Manion, Mann and the Formula

With $36.2 billion in sales in 2009, BAE Systems Inc. ranks as the world's second-largest defense, security and aerospace company.

With some innovative and proactive risk management measures, R. Mark Manion and Larry Mann are ensuring that the company's customers in more than 100 countries do not encounter an interruption in the products and services they count on from the company.

A proprietary BAE-developed software system that Manion and Mann have modified has been critical in identifying potential business interruption problems for the company. In addition, the risk management workshops they conduct annually have directly led to beneficial loss prevention for BAE Systems.

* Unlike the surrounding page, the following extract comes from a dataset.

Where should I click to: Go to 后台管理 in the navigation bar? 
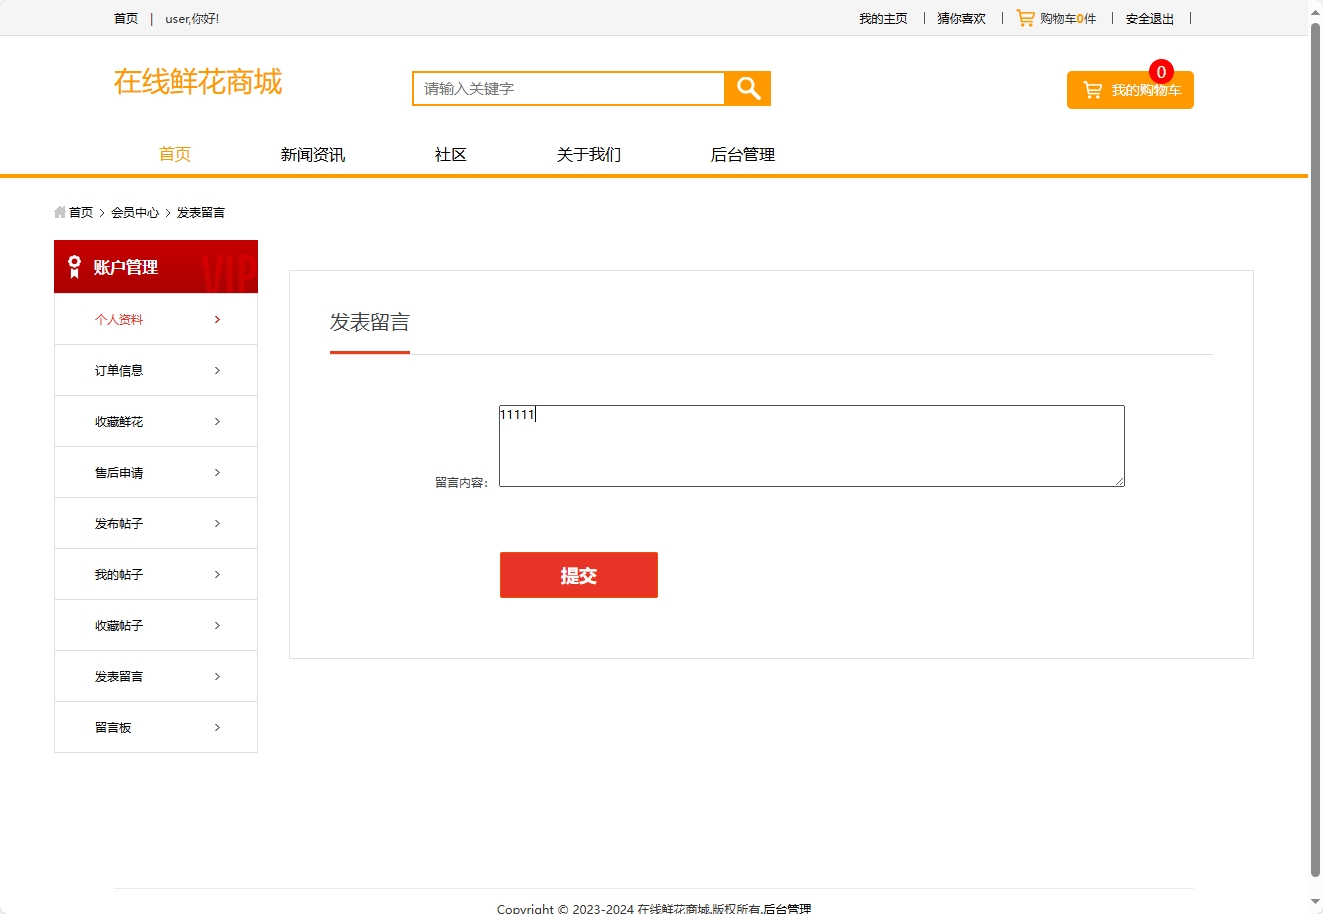742,154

Manion is director-risk management and insurance at Arlington, Va.-based BAE Systems Inc. Mann is the operations manager for the physical asset risk control group at parent company BAE Systems P.L.C., in Farnborough, England.

The enterprise loss estimation software system that BAE Systems developed--and Manion and Mann improved and simplified--allows risk management to develop maximum foreseeable losses by product line and site. As a result, BAE Systems can quantify risk from a property damage and business interruption perspective so the company can prioritize capital for risk improvement at a corporate level.

BUSINESS CONTINUITY TOO

The information also is valuable to the BAE Systems business continuity teams because it highlights for them the company's exposures and their interdependencies, allowing them to identify and justify contingency plans.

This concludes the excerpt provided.